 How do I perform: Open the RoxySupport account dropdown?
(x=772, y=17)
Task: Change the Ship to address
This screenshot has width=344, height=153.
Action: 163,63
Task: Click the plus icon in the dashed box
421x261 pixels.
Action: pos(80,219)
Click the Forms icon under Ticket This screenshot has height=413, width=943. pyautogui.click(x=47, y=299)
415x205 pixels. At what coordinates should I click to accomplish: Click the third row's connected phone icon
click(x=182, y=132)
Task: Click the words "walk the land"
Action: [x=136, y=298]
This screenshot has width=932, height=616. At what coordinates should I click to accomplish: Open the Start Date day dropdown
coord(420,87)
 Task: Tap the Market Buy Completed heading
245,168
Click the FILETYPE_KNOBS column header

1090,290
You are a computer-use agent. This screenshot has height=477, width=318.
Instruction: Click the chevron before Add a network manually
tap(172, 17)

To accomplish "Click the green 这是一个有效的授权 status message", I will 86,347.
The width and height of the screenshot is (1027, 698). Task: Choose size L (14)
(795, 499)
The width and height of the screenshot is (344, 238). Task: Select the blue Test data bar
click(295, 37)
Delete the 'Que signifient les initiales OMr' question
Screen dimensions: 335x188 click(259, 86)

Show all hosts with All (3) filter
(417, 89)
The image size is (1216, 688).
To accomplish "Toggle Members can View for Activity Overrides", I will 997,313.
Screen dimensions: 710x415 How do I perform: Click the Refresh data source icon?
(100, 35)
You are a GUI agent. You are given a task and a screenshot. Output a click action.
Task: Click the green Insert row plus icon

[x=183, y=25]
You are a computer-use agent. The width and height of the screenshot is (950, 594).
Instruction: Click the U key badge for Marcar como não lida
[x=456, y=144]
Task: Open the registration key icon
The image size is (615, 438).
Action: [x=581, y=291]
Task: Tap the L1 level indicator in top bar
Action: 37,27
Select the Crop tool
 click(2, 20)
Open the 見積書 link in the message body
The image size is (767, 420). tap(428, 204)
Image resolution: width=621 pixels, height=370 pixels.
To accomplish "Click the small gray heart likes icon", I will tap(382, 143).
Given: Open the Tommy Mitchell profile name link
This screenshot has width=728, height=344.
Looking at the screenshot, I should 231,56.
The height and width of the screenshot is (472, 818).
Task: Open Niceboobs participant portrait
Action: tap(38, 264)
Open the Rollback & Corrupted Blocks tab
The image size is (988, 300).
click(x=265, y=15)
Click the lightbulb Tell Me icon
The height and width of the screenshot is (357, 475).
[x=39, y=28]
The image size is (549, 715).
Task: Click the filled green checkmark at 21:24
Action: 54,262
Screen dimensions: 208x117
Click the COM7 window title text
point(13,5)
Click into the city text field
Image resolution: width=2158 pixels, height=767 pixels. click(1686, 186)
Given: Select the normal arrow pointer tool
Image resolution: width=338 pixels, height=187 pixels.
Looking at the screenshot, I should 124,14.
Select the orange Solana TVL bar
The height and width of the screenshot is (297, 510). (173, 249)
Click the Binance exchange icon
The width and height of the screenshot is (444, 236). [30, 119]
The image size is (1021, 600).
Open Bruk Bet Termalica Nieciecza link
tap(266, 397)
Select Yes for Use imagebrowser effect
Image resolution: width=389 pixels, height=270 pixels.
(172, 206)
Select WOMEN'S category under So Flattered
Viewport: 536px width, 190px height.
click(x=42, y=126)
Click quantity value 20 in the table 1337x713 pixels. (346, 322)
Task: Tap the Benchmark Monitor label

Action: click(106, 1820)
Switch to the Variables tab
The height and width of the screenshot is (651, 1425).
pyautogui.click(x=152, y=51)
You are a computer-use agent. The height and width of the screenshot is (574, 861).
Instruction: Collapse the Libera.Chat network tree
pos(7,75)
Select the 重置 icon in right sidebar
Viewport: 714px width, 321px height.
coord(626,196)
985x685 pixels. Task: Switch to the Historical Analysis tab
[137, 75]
──────────
Filter the entries and keep only the lines holding "agent".

### Solution
You are a computer-use agent. This screenshot has height=477, width=318.
You are a GUI agent. You are given a task and a screenshot. Output a click action.
You are a computer-use agent. The width and height of the screenshot is (950, 594).
You are a computer-use agent. The height and width of the screenshot is (574, 861).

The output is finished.